A Seaside Heights man has been sentenced spend five years behind bars for his role in collecting $187,000 in Superstorm Sandy recovery funding for a home prosecutors said was actually a rental property. His wife received a lighter sentence Monday.
Now a full-time resident of Seaside Heights, Nikola Lulaj, 45, forfeited his job with the Hoboken Police Department upon conviction and has now been sentenced to a five year prison term by Superior Court Judge James Blaney, sitting in Toms River.
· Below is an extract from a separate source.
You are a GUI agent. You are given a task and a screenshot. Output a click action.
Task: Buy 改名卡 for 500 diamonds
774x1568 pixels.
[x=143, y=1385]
The case was brought by the state attorney general’s office, which was assisted in its investigation by various federal and state agencies. Prosecutors alleged Lulaj and his wife, Majlinda Lulaj, 32, received assistance under multiple storm recovery programs for a home they own on Webster Avenue. Meanwhile, the couple was living its their home in Dumont, Bergen County. The couple argued unsuccessfully that they had moved to Seaside Heights full time just before the storm and switched their driver’s licenses, however their child was still attending school in North Jersey. Prosecutors said the home was not a primary residence and was actually used as a rental property.
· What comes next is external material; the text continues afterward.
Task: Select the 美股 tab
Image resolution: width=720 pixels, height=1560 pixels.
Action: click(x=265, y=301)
Majlinda Lulaj was sentenced monday to three years of probation, conditioned upon completion of 50 hours of community service.
Both defendants were ordered to pay full restitution. The husband and wife were found guilty on Oct. 25 by an Ocean County jury of charges of second-degree conspiracy, second-degree theft by deception, and six counts of fourth-degree unsworn falsification.
According to prosecutors, the couple’s false claims let them to receive $2,820 from FEMA, $90,200 in SBA loan proceeds, a $69,054 RREM grant, a $10,000 RSP grant, and a $15,000 SHRAP grant.
“For a police officer to commit this type of fraud is particularly egregious, because officers take an oath to uphold the law and we rightly hold them to the highest standards,” said Attorney General Gurbir S. Grewal. “When disaster strikes, we cannot allow dishonest applicants to divert disaster relief funds from the intended recipients – namely, those victims whose primary homes were destroyed or damaged.”
About 120 defendants have been prosecuted by Ocean County and state agencies for fraudulently receiving Superstorm Sandy-related benefits.